Problem: Return each line of the listing below that contains the string "text". Case counts.

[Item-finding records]
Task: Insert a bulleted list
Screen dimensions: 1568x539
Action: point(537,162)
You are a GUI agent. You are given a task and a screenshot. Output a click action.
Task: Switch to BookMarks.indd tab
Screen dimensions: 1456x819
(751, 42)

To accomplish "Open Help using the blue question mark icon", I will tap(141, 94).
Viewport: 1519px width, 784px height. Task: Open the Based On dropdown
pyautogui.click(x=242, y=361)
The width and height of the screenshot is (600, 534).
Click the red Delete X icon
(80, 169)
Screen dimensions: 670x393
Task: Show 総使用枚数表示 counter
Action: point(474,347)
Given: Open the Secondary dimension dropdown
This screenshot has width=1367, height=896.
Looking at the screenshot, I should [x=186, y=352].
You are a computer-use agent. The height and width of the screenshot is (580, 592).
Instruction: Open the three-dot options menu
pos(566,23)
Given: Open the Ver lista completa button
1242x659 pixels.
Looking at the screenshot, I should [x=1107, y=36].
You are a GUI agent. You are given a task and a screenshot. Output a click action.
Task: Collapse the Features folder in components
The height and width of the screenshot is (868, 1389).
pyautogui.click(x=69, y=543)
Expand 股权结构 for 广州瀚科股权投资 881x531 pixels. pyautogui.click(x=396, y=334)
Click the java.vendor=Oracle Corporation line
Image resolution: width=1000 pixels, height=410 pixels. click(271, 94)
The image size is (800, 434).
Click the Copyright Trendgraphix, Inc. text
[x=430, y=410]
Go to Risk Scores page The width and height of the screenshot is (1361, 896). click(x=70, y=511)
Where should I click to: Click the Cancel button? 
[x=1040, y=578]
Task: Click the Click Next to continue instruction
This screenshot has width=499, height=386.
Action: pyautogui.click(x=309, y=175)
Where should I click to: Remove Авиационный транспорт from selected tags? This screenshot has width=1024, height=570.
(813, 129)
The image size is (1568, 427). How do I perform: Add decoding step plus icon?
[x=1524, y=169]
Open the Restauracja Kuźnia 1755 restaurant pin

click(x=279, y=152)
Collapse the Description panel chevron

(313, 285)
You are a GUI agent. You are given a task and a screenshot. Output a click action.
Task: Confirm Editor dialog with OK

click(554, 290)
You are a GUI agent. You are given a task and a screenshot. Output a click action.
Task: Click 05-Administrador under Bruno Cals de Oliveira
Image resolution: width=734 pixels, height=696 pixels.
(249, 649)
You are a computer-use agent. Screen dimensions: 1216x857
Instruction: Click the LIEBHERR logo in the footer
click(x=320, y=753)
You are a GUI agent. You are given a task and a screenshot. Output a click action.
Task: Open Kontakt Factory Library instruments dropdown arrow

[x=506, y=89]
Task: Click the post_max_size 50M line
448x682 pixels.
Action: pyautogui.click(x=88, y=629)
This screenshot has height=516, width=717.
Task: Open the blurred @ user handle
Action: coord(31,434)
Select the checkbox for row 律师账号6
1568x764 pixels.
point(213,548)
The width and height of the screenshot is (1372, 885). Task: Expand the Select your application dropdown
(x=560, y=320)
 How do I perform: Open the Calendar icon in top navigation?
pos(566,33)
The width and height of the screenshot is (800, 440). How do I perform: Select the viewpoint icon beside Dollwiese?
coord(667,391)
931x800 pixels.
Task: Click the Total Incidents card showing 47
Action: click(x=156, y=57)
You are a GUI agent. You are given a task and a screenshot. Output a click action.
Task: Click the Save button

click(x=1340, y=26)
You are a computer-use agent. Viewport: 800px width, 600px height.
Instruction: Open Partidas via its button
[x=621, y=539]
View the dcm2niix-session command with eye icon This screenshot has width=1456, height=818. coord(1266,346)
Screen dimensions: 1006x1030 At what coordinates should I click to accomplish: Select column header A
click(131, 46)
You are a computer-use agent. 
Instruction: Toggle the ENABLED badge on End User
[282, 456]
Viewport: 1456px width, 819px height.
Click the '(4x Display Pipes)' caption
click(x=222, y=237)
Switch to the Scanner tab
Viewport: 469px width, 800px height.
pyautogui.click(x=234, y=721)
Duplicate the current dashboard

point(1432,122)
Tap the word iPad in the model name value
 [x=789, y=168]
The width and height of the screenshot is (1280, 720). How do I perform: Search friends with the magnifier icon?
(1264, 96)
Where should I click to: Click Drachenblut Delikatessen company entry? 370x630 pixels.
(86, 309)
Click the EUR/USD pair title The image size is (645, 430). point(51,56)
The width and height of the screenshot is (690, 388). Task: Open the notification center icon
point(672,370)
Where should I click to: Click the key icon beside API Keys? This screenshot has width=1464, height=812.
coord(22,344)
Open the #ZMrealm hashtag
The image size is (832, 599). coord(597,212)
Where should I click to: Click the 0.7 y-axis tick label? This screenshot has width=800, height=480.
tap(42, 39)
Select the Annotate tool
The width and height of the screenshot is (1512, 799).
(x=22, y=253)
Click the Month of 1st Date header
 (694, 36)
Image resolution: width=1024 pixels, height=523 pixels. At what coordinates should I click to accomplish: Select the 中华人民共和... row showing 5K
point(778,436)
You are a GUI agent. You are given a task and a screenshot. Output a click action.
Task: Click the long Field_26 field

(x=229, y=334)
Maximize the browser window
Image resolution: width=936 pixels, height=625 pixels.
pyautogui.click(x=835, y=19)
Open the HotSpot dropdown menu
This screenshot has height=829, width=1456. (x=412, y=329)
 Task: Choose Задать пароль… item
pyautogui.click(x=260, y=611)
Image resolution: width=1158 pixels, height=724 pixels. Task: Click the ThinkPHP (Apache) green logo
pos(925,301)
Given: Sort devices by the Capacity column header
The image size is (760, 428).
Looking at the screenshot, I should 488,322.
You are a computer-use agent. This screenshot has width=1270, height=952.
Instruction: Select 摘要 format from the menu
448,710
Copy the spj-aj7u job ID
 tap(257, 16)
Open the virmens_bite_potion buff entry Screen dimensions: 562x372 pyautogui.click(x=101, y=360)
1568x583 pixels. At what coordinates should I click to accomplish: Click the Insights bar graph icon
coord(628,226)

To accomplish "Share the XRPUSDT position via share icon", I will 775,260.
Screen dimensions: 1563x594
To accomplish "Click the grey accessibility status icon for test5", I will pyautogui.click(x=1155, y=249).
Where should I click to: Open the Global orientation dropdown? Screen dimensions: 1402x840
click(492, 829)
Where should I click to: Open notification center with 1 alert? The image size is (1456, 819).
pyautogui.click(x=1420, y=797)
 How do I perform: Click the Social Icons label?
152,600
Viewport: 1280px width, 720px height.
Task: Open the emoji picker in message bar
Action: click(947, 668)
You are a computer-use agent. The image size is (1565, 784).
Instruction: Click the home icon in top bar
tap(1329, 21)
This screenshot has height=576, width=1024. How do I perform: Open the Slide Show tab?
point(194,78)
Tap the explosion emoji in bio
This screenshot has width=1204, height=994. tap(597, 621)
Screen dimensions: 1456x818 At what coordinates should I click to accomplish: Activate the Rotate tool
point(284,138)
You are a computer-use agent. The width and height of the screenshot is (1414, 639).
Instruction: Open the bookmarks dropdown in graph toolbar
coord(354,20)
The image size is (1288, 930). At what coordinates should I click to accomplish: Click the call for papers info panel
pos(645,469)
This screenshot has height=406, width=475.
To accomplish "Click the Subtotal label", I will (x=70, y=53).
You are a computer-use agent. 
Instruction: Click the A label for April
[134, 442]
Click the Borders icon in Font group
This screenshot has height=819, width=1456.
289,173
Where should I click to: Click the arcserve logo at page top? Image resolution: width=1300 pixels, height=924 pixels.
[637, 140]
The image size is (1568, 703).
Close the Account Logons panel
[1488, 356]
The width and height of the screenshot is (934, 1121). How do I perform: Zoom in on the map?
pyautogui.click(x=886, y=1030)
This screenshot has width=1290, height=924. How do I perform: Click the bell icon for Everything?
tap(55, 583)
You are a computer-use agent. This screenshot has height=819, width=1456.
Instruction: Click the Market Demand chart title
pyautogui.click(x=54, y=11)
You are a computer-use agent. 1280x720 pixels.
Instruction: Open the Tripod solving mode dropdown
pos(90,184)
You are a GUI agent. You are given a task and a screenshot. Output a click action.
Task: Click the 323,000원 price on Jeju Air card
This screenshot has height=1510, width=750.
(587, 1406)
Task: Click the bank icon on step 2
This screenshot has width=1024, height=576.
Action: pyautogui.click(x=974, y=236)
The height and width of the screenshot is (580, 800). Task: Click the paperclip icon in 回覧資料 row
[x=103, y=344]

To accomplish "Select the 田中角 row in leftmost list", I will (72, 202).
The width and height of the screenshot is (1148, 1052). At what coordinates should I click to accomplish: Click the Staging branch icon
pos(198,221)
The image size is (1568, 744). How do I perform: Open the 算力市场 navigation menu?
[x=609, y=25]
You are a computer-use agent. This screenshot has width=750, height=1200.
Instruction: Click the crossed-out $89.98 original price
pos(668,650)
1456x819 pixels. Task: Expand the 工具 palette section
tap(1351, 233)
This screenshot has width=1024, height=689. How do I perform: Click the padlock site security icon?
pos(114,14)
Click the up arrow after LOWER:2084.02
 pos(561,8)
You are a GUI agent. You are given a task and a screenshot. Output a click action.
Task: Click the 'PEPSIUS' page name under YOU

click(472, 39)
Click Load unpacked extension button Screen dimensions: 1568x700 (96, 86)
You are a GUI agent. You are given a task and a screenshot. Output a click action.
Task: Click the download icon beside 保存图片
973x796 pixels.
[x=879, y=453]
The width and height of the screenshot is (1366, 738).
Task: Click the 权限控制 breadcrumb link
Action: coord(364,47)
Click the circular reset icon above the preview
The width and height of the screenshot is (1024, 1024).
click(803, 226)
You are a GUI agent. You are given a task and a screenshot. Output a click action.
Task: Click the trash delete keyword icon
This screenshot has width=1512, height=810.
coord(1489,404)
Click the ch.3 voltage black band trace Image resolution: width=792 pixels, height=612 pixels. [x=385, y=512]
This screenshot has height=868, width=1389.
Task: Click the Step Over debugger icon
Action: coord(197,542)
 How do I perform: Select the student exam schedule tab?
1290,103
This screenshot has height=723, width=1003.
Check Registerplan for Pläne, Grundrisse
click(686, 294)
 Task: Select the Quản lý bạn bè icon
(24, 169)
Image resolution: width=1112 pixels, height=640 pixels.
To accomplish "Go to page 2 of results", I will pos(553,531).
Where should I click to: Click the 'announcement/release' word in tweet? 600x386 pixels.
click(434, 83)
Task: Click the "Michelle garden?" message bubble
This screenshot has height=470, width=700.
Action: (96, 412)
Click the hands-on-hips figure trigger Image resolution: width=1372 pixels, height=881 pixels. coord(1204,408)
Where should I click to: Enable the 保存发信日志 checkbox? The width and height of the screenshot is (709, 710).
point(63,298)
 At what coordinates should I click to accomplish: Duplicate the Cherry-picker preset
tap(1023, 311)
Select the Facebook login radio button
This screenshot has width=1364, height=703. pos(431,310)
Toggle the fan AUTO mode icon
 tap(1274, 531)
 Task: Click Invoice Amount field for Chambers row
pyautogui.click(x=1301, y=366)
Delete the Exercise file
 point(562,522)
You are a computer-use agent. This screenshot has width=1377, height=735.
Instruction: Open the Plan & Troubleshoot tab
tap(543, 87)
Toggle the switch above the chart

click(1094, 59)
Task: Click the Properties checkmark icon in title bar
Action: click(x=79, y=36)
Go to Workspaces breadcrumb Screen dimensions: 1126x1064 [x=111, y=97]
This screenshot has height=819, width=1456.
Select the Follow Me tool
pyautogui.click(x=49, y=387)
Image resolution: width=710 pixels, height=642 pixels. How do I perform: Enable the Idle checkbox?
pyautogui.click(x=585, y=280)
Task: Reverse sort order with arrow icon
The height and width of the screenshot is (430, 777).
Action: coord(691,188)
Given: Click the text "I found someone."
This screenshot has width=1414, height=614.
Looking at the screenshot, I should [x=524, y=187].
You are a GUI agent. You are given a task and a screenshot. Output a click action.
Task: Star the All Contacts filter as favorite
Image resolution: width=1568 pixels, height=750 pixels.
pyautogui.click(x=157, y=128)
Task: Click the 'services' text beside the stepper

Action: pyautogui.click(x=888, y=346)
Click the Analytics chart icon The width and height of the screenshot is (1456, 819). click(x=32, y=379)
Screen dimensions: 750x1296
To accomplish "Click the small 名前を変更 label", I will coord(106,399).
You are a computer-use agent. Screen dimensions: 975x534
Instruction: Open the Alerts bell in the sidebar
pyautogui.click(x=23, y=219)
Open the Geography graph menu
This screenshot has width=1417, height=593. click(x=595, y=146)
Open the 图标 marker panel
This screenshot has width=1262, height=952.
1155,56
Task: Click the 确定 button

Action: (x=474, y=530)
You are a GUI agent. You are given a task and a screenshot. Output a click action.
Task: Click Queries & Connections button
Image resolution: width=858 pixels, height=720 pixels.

Written solution:
Click the Copyright Trendgraphix, Inc. text
Given: Click the text "I found someone."
Task: Click the 'services' text beside the stepper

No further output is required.